(Stored data entries)
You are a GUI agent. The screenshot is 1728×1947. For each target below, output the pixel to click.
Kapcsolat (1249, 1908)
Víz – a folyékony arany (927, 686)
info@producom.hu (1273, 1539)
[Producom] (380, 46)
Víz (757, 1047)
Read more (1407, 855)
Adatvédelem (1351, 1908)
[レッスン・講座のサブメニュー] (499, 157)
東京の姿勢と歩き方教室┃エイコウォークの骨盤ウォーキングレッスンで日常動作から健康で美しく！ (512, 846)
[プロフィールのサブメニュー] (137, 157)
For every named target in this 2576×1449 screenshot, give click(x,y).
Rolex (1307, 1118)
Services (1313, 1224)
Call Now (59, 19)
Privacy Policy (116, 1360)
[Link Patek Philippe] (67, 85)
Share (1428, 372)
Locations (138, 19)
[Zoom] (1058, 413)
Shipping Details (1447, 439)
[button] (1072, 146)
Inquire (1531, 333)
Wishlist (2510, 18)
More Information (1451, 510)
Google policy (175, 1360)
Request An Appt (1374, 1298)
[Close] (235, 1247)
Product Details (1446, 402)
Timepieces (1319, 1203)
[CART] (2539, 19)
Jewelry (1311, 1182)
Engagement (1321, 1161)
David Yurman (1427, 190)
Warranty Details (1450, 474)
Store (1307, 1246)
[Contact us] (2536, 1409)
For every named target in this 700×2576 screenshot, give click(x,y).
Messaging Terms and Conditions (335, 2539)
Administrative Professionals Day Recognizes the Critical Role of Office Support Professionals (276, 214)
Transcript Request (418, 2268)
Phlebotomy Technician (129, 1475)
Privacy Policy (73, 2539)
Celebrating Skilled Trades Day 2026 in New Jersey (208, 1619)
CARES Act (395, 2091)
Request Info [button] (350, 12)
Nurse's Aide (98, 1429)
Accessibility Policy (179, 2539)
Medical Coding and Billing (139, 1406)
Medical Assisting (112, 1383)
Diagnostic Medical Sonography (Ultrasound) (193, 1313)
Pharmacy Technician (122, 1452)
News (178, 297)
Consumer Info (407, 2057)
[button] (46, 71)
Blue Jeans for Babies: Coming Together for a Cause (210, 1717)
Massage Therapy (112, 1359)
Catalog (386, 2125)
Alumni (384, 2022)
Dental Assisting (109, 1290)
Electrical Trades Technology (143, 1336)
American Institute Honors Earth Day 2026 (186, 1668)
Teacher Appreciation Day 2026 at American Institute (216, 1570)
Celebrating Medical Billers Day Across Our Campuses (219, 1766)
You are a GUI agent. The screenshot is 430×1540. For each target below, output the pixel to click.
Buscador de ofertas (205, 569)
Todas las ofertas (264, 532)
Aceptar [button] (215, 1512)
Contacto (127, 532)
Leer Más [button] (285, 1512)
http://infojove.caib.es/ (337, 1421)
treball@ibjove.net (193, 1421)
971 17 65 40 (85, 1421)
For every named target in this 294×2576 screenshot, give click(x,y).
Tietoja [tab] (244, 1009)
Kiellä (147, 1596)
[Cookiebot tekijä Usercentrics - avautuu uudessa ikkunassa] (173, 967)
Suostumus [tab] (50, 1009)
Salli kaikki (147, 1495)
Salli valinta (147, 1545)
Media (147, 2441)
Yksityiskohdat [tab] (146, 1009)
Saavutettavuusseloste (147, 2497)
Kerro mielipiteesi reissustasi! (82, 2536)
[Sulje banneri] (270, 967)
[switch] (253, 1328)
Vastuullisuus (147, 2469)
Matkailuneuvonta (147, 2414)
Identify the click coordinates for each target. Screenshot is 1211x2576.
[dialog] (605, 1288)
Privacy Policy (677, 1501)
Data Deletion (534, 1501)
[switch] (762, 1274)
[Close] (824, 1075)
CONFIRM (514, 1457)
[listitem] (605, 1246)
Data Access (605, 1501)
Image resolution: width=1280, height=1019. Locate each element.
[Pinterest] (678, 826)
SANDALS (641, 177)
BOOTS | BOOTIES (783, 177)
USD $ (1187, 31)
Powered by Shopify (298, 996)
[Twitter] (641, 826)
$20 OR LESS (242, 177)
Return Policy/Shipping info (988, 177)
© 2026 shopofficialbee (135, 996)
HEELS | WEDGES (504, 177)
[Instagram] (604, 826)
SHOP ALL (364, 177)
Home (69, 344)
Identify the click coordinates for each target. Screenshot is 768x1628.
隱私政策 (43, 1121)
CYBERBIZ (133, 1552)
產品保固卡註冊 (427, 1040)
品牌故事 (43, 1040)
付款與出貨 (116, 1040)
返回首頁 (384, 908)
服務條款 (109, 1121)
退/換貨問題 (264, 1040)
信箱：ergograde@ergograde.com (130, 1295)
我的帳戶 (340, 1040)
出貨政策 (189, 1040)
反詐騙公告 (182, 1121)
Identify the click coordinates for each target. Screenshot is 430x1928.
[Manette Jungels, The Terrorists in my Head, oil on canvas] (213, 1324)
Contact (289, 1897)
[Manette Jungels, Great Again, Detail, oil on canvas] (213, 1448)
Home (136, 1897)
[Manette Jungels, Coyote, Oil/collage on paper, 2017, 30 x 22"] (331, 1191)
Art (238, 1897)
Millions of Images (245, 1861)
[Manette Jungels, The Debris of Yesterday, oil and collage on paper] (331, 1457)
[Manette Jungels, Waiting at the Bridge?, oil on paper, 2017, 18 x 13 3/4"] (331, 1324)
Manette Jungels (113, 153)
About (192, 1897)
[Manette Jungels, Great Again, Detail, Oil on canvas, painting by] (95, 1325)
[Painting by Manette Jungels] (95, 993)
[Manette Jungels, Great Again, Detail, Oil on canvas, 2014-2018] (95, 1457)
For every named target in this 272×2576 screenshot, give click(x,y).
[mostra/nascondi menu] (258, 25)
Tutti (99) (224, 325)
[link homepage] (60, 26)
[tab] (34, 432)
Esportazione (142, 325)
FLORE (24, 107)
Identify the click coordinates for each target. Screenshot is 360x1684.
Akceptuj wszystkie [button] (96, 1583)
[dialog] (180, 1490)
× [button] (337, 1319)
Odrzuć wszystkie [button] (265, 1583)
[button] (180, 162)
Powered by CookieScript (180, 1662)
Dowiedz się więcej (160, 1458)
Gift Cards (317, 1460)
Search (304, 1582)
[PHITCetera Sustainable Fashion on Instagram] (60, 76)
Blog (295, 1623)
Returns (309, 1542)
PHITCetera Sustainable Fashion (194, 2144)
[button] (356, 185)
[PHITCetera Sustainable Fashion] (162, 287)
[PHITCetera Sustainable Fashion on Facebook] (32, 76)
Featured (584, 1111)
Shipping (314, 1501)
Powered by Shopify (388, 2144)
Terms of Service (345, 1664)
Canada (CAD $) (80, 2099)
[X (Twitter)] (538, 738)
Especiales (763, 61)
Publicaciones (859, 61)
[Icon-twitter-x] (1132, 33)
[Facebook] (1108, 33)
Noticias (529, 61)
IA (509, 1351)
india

● **About this exercise**
Read through the data above. Report each line that has the word "collage".

● **Solved problem**
[Manette Jungels, Coyote, Oil/collage on paper, 2017, 30 x 22"] (331, 1191)
[Manette Jungels, The Debris of Yesterday, oil and collage on paper] (331, 1457)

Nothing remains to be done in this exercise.